According to the district’s April 15 filing, the first production included about 1,800 documents and about 4,100 pages, a fraction of the nearly 27,000 potentially responsive items the district had identified. The records were marked “CONFIDENTIAL – SUBJECT TO PROTECTIVE ORDER,” although no protective order had been entered by the court.

 

April 15: The district responds

In its April 15 response, the district denied it acted in bad faith or disobeyed the court.

The district said it initially understood the April 8 order to require all documents and privilege logs by April 13. But after the court’s denial of its request for more time, the district said it “reevaluated the meaning of the Court’s order,” and concluded that only part of its KORA response was required by the deadline. 

The district also argued that contempt is inappropriate because it attempted to comply in good faith. Its filing says attorneys met with an electronic-records vendor, uploaded documents for processing, reviewed thousands of documents over the weekend and continued reviewing documents after the first production.

The district said the materials being reviewed included privileged legal information, work product, confidential student information, financial account information and other material that could require redaction or withholding. It characterized its request to not share the produced records as “simply a request”, not a demand, meant to avoid accidental disclosure while the parties negotiated a protective order.

Under KORA, the agency—not the requester—bears the obligation to segregate exempt material and produce only non-exempt records. The district’s production included inadvertently disclosed student email addresses among thousands of pages, leaving the student journalists to identify sensitive material the district was required to screen out before turning the records over.

 

The central dispute

Plaintiffs argue the district is trying to treat public-records requests like litigation discovery, where protective orders are more common. They also argue that non-exempt records produced under KORA cannot be made confidential simply because the district proposed a protective order. 

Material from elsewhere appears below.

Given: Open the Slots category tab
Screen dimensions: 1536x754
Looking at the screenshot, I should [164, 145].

The distinction matters. Discovery is the process parties use in a lawsuit to exchange information. KORA is a public-records law. Plaintiffs argue that a KORA request does not stop being a KORA request just because the people asking for records are also plaintiffs in a lawsuit. 

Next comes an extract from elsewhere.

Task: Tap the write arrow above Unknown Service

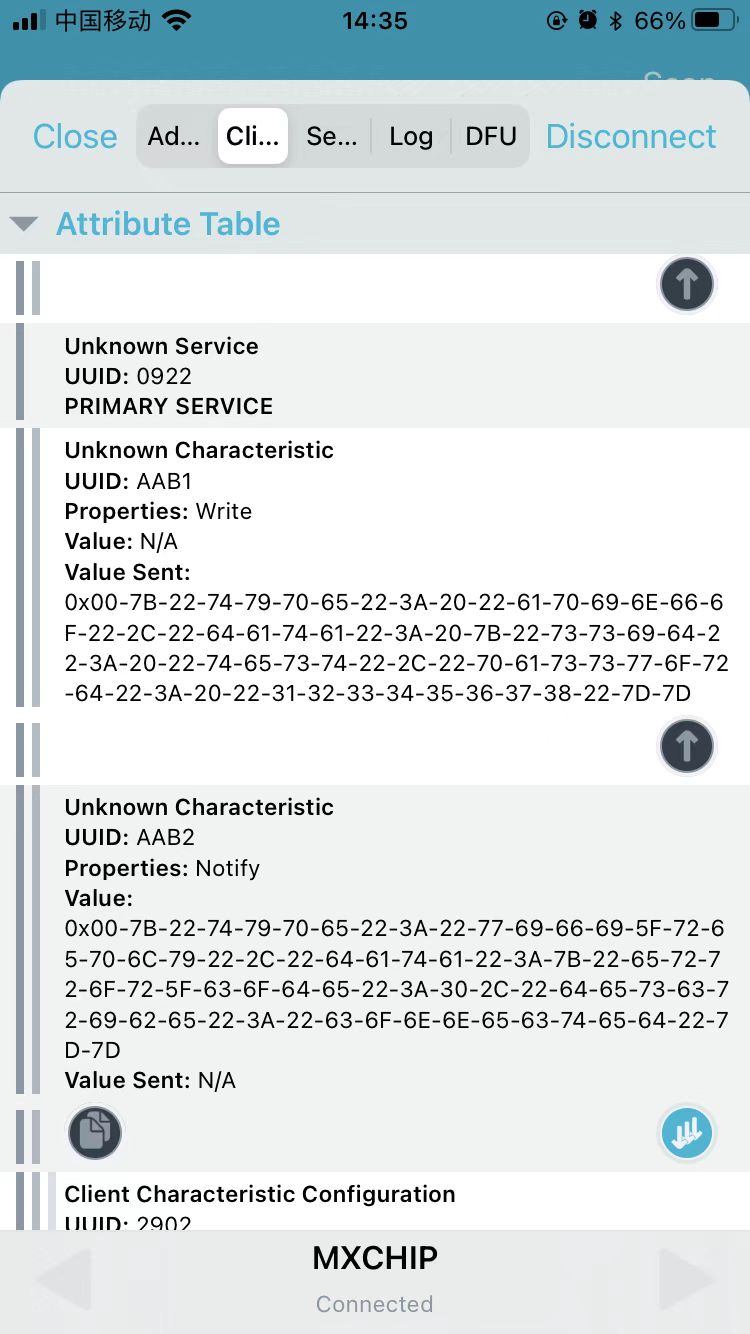Action: coord(686,285)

The Budget remains concerned that the confidentiality request cuts against the purpose of the KORA request themselves. The records were sought for reporting, and treating the public records as confidential would restrict student journalists’ ability to report on, and release, documents the district says are public records.

That issue now sits alongside the April 23 good-faith hearing. The hearing was originally set to determine whether the district acted in good faith in denying access to the records. Plaintiffs’ later enforcement motion has also put the missed deadline, rolling production schedule, confidentiality labels and possible civil contempt before the court.

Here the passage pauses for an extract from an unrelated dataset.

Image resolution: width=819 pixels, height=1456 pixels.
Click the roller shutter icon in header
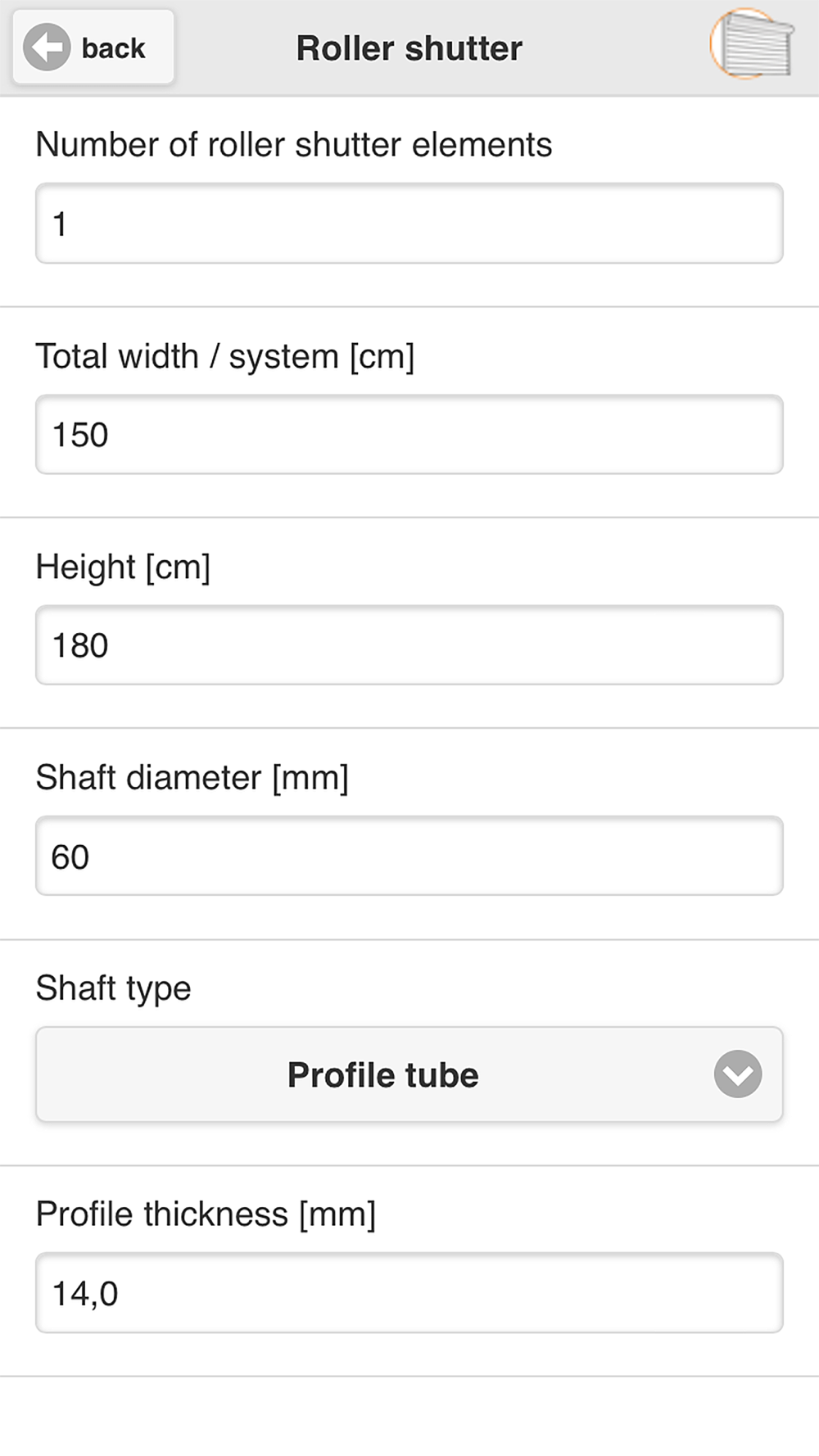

Under KORA, a court may award attorneys’ fees and costs if it finds that a public agency denied access to records “not in good faith and without a reasonable basis in fact or law.” Plaintiffs argue that standard is met here because the district missed KORA’s mandatory three-business-day deadline, gave only an “under review” acknowledgment and demanded $200-per-hour attorney-review fees.

 

About the hearing

The April 23 hearing will not address underlying constitutional claims regarding the district’s use of  Gaggle or ManagedMethods.

Instead, the hearing will address a narrower but consequential question: whether the district complied with its legal obligations under the Kansas Open Records Act in responding to the October 2025 records requests.  

Plaintiffs argue that the records dispute reflects the larger conflict of the case: whether the district can use broad monitoring software on student accounts while limiting public scrutiny of how that system works. The district says it is trying to comply with KORA while protecting sensitive student information and privileged legal materials. 

Judge Vratil will now weigh those arguments against the district’s handling of the October requests, the April 13 deadline and the partial production that followed.